Note: This is one of the posts I made on my long-dormant Vox blog. I’m bringing everything over here in preparation for dumping Vox.
Bullet Hell Shmups: I like classic arcade games. Growing up in Orangeville, I wasn’t often exposed to really great arcade games. We had one arcade in the mall; it was filthy and stank of smoke. Mum wouldn’t let us go in there, so I’d hover by the door watching the attract mode on the frantic shoot-em-ups. The rare time I’d get a quarter or two, I wouldn’t want to waste it on a game like this, when I knew it would be gone in seconds. The games in the arcade were always set to a higher-than-normal difficulty, and a quarter would get you two guys, not the normal three.
It was this lack of early gaming that hooked me on MAME, the “Multi-Arcade Machine Emulator” when I discovered it. Finally, I could dump virtual quarter after quarter into these games, and not go broke. I played emulated games on my Mac very heavily all through university. After school the interest dropped way off, and I ended up burning all my emulated games to DVD and clearing them off my computer.

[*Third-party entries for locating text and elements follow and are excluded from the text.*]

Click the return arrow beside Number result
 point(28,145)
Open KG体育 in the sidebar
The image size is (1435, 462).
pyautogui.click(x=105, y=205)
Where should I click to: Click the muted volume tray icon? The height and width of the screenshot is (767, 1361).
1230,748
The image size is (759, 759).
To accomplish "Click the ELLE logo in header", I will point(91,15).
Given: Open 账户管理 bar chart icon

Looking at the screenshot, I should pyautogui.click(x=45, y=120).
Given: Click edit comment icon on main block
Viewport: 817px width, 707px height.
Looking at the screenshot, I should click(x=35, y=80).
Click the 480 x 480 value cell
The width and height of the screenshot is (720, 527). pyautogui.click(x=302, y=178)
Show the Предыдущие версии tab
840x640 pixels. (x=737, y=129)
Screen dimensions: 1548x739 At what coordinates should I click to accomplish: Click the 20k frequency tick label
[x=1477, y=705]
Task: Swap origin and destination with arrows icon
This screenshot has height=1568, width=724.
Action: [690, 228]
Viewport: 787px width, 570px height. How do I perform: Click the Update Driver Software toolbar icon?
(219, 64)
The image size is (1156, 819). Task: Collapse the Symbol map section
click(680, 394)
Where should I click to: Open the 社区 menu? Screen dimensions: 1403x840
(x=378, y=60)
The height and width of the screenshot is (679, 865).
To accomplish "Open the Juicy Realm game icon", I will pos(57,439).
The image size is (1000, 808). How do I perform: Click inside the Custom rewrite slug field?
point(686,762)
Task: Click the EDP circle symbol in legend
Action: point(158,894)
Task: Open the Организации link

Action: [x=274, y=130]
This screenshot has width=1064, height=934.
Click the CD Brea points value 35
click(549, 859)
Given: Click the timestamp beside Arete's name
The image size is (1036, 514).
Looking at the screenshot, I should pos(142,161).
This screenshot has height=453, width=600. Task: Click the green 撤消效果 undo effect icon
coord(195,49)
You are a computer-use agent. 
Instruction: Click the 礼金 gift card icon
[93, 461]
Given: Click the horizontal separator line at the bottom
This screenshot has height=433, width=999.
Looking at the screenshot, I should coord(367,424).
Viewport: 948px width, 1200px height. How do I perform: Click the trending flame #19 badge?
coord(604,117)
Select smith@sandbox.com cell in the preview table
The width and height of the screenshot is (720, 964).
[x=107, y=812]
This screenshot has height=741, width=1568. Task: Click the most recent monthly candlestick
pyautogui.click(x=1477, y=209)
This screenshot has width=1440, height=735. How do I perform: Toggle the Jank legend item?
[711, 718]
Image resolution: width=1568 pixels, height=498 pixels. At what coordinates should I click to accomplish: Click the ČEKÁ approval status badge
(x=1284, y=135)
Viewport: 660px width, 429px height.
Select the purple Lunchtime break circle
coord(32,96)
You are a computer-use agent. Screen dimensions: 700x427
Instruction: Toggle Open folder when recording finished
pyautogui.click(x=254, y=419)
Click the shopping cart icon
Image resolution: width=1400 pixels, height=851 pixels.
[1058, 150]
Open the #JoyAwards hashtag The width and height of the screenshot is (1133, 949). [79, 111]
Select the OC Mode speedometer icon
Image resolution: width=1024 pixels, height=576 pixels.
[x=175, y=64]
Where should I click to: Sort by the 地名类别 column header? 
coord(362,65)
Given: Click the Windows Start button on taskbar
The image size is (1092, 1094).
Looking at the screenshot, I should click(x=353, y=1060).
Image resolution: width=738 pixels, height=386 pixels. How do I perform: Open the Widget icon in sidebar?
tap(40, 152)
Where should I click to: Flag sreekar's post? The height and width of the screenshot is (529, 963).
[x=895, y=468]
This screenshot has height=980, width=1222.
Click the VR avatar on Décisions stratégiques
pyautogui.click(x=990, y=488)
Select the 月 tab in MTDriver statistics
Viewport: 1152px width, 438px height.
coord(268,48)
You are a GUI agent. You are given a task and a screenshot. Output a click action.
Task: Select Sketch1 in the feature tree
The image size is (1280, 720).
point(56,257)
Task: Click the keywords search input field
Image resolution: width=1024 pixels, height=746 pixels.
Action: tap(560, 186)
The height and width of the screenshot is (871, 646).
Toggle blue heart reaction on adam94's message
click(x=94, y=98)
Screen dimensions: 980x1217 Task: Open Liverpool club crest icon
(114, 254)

My interest was renewed recently, however, when I saw that some real gems of the bullet hell genre had been successfully added to the list of games MAME could run. I was most excited about Radiant Silvergun, one of the best video games of all time, of any genre. RSG is likely the hardest game you’ll ever face (watch this video of some of the gameplay, and note the engrish catch-phrase “BE ATTITUDE FOR GAINS!“; I’ve never made it past the second boss. It came out in my last year of university, and there was a machine over at University of Waterloo. I would play while waiting for friends.
It turns out that Radiant Silvergun isn’t quite playable, but some other classics are: DonPachi, DoDonPachi, Gigawing, and best of all? Mars Matrix. Mars Matrix is one of those games where you don’t necessarily dodge bullets, you deal with them. Which is good, since even with your ships tiny hitbox (the area where it counts if you take a bullet), there’s just too much going on to dodge.
I’ve found a profound pleasure in busting out these straight forward, twitch-and-shoot games from days of yore. Something happens when you hit 30, and you just don’t seem to be able to find those big chunks of gaming time. Every so often I’ll be able to finish a longer PC or console game in maybe two, three weeks. But generally I need to find something I can do for 10 minutes while I wait for some other task to finish. Its very satisfying to start up one of these games, get seriously pummelled for $10 worth of quarters, see pink and blue dots when you close your eyes, all in a shorter period of time than shows up in your daytimer.